Return all of the entries below, word for word. Omit each picture.

[Stored records]
%%
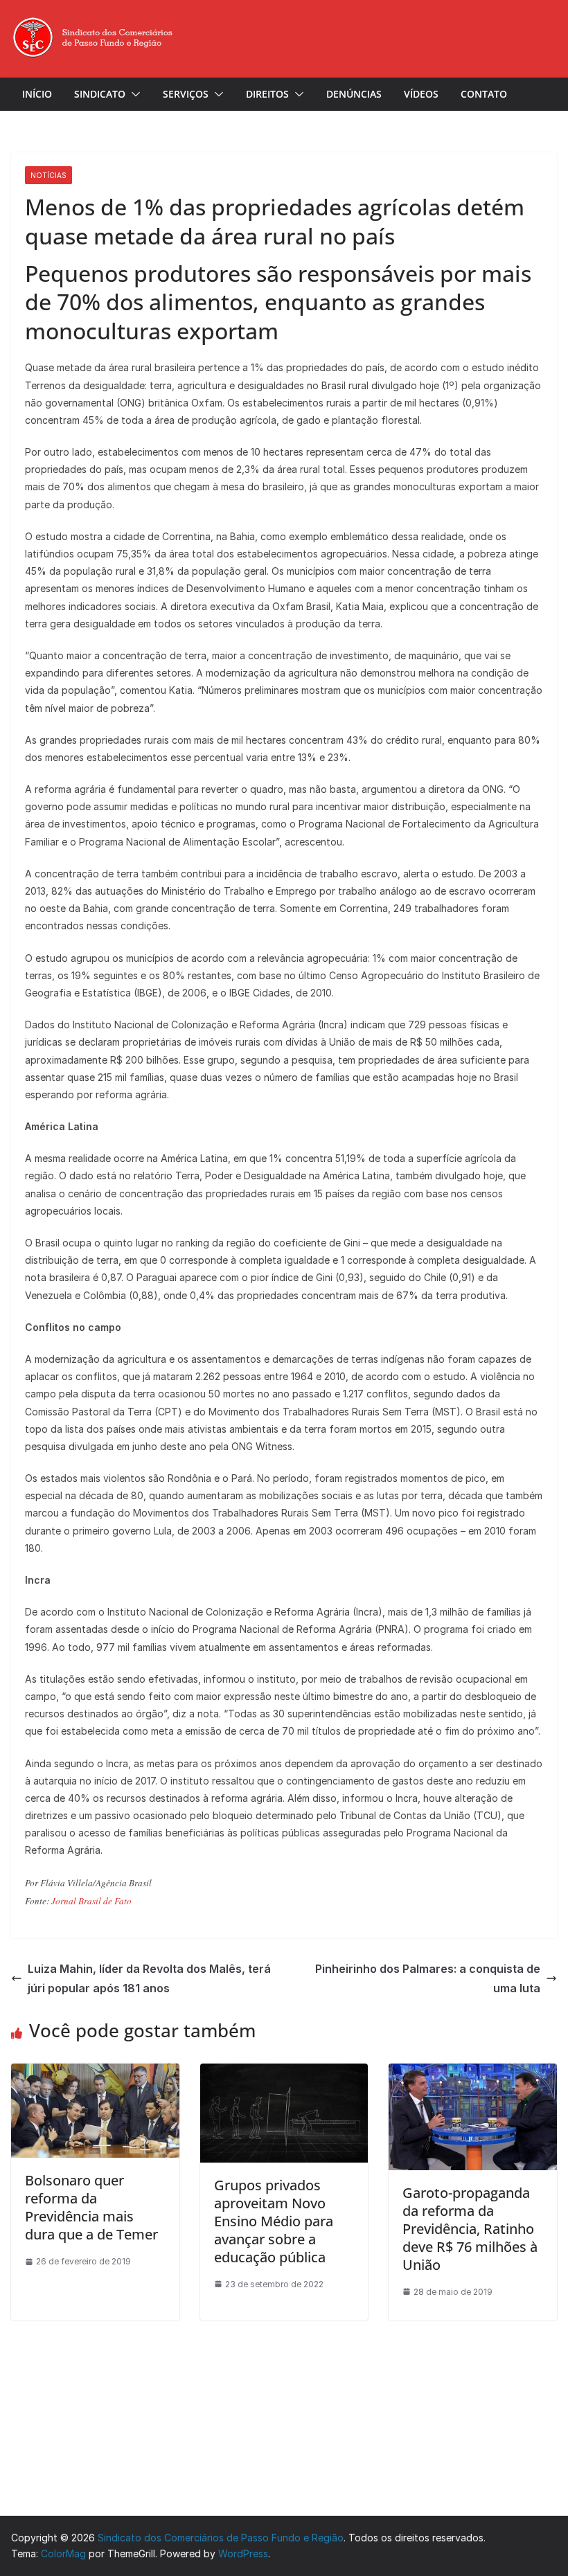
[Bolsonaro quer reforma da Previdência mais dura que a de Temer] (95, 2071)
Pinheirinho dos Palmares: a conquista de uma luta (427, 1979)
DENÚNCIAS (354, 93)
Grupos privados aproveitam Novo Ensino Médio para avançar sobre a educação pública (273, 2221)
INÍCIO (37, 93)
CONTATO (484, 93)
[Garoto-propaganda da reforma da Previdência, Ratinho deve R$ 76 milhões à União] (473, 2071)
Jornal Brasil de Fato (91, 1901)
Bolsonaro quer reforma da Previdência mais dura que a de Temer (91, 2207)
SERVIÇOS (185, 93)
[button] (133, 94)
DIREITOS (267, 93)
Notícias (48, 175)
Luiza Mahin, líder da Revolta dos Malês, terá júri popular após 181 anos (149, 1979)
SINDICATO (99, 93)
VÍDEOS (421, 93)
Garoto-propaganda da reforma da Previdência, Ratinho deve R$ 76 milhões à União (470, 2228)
%%
◆ Written response:
[Bolsonaro quer reforma da Previdência mais dura que a de Temer] (95, 2071)
Pinheirinho dos Palmares: a conquista de uma luta (427, 1979)
DENÚNCIAS (354, 93)
Grupos privados aproveitam Novo Ensino Médio para avançar sobre a educação pública (273, 2221)
INÍCIO (37, 93)
CONTATO (484, 93)
[Garoto-propaganda da reforma da Previdência, Ratinho deve R$ 76 milhões à União] (473, 2071)
Jornal Brasil de Fato (91, 1901)
Bolsonaro quer reforma da Previdência mais dura que a de Temer (91, 2207)
SERVIÇOS (185, 93)
[button] (133, 94)
DIREITOS (267, 93)
Notícias (48, 175)
Luiza Mahin, líder da Revolta dos Malês, terá júri popular após 181 anos (149, 1979)
SINDICATO (99, 93)
VÍDEOS (421, 93)
Garoto-propaganda da reforma da Previdência, Ratinho deve R$ 76 milhões à União (470, 2228)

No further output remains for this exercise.